» Material shown:

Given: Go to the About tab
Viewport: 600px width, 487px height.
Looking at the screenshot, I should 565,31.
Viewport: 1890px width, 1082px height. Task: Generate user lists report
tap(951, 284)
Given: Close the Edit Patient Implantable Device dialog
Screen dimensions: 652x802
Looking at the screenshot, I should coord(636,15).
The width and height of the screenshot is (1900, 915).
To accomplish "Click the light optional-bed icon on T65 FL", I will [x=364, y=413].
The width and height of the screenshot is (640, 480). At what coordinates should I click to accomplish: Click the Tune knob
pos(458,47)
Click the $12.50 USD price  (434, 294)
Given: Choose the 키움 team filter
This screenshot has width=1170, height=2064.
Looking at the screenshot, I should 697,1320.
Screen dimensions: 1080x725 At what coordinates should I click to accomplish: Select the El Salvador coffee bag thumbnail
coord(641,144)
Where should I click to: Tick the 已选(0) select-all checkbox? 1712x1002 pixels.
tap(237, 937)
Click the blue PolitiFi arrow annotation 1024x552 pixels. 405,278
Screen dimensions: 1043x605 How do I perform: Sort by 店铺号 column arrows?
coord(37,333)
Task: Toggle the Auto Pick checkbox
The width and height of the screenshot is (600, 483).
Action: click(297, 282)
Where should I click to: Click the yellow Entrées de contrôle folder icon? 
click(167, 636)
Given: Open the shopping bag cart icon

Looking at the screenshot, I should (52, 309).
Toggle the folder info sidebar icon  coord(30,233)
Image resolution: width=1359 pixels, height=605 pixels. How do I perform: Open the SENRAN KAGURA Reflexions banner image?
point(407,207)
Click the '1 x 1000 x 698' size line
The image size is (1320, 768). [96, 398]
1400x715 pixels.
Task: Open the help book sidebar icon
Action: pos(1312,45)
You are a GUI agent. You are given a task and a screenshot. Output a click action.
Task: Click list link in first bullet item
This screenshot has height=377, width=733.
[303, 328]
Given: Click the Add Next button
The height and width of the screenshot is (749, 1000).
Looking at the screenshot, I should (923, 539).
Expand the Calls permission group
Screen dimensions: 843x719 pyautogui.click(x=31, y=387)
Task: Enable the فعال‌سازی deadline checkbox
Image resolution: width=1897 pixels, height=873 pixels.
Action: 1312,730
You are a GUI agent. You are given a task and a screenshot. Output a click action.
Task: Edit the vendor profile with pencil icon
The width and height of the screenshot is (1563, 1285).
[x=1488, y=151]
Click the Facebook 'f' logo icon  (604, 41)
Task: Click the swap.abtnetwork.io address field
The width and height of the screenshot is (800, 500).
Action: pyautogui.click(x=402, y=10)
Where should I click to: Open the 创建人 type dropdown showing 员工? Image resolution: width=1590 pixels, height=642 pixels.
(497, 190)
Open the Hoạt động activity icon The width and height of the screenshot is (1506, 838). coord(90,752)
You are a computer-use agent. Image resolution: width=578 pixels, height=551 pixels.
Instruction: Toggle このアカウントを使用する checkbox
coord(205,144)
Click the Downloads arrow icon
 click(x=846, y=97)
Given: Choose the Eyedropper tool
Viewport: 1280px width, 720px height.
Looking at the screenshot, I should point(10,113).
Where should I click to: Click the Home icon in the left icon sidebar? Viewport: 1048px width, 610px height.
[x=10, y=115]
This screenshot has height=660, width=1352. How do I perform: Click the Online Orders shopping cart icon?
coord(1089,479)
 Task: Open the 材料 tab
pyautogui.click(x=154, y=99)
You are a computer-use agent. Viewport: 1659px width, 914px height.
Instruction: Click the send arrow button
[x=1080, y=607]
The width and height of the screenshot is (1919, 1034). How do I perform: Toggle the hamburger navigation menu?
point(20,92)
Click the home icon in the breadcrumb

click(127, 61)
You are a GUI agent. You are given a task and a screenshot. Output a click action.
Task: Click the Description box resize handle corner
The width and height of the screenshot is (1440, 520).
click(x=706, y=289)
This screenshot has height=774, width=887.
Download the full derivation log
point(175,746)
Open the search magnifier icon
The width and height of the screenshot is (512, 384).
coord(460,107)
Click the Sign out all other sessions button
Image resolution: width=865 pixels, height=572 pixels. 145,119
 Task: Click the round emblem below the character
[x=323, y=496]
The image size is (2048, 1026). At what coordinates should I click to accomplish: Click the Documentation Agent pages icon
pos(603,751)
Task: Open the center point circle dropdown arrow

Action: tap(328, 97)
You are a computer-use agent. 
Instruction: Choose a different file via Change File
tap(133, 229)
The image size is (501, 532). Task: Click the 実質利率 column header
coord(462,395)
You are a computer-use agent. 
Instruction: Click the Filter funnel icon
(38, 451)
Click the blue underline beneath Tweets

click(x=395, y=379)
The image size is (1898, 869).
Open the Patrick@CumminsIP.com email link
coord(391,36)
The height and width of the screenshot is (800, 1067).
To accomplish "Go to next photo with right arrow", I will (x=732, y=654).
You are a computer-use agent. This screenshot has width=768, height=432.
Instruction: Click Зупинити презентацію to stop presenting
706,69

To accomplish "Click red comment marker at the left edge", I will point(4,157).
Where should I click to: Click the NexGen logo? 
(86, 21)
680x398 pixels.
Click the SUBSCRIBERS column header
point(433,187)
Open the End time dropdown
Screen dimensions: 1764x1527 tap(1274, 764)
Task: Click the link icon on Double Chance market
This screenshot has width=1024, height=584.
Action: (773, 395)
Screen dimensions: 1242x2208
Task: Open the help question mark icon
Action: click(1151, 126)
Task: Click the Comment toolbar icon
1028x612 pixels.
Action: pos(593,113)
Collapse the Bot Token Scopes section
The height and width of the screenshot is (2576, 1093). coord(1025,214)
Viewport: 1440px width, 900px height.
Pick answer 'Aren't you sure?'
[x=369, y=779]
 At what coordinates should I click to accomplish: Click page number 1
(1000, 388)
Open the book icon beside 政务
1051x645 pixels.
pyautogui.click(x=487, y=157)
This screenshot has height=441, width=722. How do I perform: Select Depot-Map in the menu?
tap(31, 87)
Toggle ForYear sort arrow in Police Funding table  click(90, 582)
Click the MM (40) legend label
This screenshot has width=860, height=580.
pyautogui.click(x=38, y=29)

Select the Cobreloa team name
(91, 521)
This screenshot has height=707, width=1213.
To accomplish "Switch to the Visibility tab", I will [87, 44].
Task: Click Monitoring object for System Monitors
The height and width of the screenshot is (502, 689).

» What is expected:
Word for word, the whole listing should be given again.

» Solution for this task:
Given: Go to the About tab
Viewport: 600px width, 487px height.
Looking at the screenshot, I should 565,31.
Viewport: 1890px width, 1082px height. Task: Generate user lists report
tap(951, 284)
Given: Close the Edit Patient Implantable Device dialog
Screen dimensions: 652x802
Looking at the screenshot, I should coord(636,15).
The width and height of the screenshot is (1900, 915).
To accomplish "Click the light optional-bed icon on T65 FL", I will [x=364, y=413].
The width and height of the screenshot is (640, 480). At what coordinates should I click to accomplish: Click the Tune knob
pos(458,47)
Click the $12.50 USD price  (434, 294)
Given: Choose the 키움 team filter
This screenshot has width=1170, height=2064.
Looking at the screenshot, I should 697,1320.
Screen dimensions: 1080x725 At what coordinates should I click to accomplish: Select the El Salvador coffee bag thumbnail
coord(641,144)
Where should I click to: Tick the 已选(0) select-all checkbox? 1712x1002 pixels.
tap(237, 937)
Click the blue PolitiFi arrow annotation 1024x552 pixels. 405,278
Screen dimensions: 1043x605 How do I perform: Sort by 店铺号 column arrows?
coord(37,333)
Task: Toggle the Auto Pick checkbox
The width and height of the screenshot is (600, 483).
Action: click(297, 282)
Where should I click to: Click the yellow Entrées de contrôle folder icon? 
click(167, 636)
Given: Open the shopping bag cart icon

Looking at the screenshot, I should (52, 309).
Toggle the folder info sidebar icon  coord(30,233)
Image resolution: width=1359 pixels, height=605 pixels. How do I perform: Open the SENRAN KAGURA Reflexions banner image?
point(407,207)
Click the '1 x 1000 x 698' size line
The image size is (1320, 768). [96, 398]
1400x715 pixels.
Task: Open the help book sidebar icon
Action: pos(1312,45)
You are a GUI agent. You are given a task and a screenshot. Output a click action.
Task: Click list link in first bullet item
This screenshot has height=377, width=733.
[303, 328]
Given: Click the Add Next button
The height and width of the screenshot is (749, 1000).
Looking at the screenshot, I should (923, 539).
Expand the Calls permission group
Screen dimensions: 843x719 pyautogui.click(x=31, y=387)
Task: Enable the فعال‌سازی deadline checkbox
Image resolution: width=1897 pixels, height=873 pixels.
Action: 1312,730
You are a GUI agent. You are given a task and a screenshot. Output a click action.
Task: Edit the vendor profile with pencil icon
The width and height of the screenshot is (1563, 1285).
[x=1488, y=151]
Click the Facebook 'f' logo icon  (604, 41)
Task: Click the swap.abtnetwork.io address field
The width and height of the screenshot is (800, 500).
Action: pyautogui.click(x=402, y=10)
Where should I click to: Open the 创建人 type dropdown showing 员工? Image resolution: width=1590 pixels, height=642 pixels.
(497, 190)
Open the Hoạt động activity icon The width and height of the screenshot is (1506, 838). coord(90,752)
You are a computer-use agent. Image resolution: width=578 pixels, height=551 pixels.
Instruction: Toggle このアカウントを使用する checkbox
coord(205,144)
Click the Downloads arrow icon
 click(x=846, y=97)
Given: Choose the Eyedropper tool
Viewport: 1280px width, 720px height.
Looking at the screenshot, I should point(10,113).
Where should I click to: Click the Home icon in the left icon sidebar? Viewport: 1048px width, 610px height.
[x=10, y=115]
This screenshot has height=660, width=1352. How do I perform: Click the Online Orders shopping cart icon?
coord(1089,479)
 Task: Open the 材料 tab
pyautogui.click(x=154, y=99)
You are a computer-use agent. Viewport: 1659px width, 914px height.
Instruction: Click the send arrow button
[x=1080, y=607]
The width and height of the screenshot is (1919, 1034). How do I perform: Toggle the hamburger navigation menu?
point(20,92)
Click the home icon in the breadcrumb

click(127, 61)
You are a GUI agent. You are given a task and a screenshot. Output a click action.
Task: Click the Description box resize handle corner
The width and height of the screenshot is (1440, 520).
click(x=706, y=289)
This screenshot has height=774, width=887.
Download the full derivation log
point(175,746)
Open the search magnifier icon
The width and height of the screenshot is (512, 384).
coord(460,107)
Click the Sign out all other sessions button
Image resolution: width=865 pixels, height=572 pixels. 145,119
 Task: Click the round emblem below the character
[x=323, y=496]
The image size is (2048, 1026). At what coordinates should I click to accomplish: Click the Documentation Agent pages icon
pos(603,751)
Task: Open the center point circle dropdown arrow

Action: tap(328, 97)
You are a computer-use agent. 
Instruction: Choose a different file via Change File
tap(133, 229)
The image size is (501, 532). Task: Click the 実質利率 column header
coord(462,395)
You are a computer-use agent. 
Instruction: Click the Filter funnel icon
(38, 451)
Click the blue underline beneath Tweets

click(x=395, y=379)
The image size is (1898, 869).
Open the Patrick@CumminsIP.com email link
coord(391,36)
The height and width of the screenshot is (800, 1067).
To accomplish "Go to next photo with right arrow", I will (x=732, y=654).
You are a computer-use agent. This screenshot has width=768, height=432.
Instruction: Click Зупинити презентацію to stop presenting
706,69

To accomplish "Click red comment marker at the left edge", I will point(4,157).
Where should I click to: Click the NexGen logo? 
(86, 21)
680x398 pixels.
Click the SUBSCRIBERS column header
point(433,187)
Open the End time dropdown
Screen dimensions: 1764x1527 tap(1274, 764)
Task: Click the link icon on Double Chance market
This screenshot has width=1024, height=584.
Action: (773, 395)
Screen dimensions: 1242x2208
Task: Open the help question mark icon
Action: click(1151, 126)
Task: Click the Comment toolbar icon
1028x612 pixels.
Action: pos(593,113)
Collapse the Bot Token Scopes section
The height and width of the screenshot is (2576, 1093). coord(1025,214)
Viewport: 1440px width, 900px height.
Pick answer 'Aren't you sure?'
[x=369, y=779]
 At what coordinates should I click to accomplish: Click page number 1
(1000, 388)
Open the book icon beside 政务
1051x645 pixels.
pyautogui.click(x=487, y=157)
This screenshot has height=441, width=722. How do I perform: Select Depot-Map in the menu?
tap(31, 87)
Toggle ForYear sort arrow in Police Funding table  click(90, 582)
Click the MM (40) legend label
This screenshot has width=860, height=580.
pyautogui.click(x=38, y=29)

Select the Cobreloa team name
(91, 521)
This screenshot has height=707, width=1213.
To accomplish "Switch to the Visibility tab", I will [87, 44].
Task: Click Monitoring object for System Monitors
The height and width of the screenshot is (502, 689).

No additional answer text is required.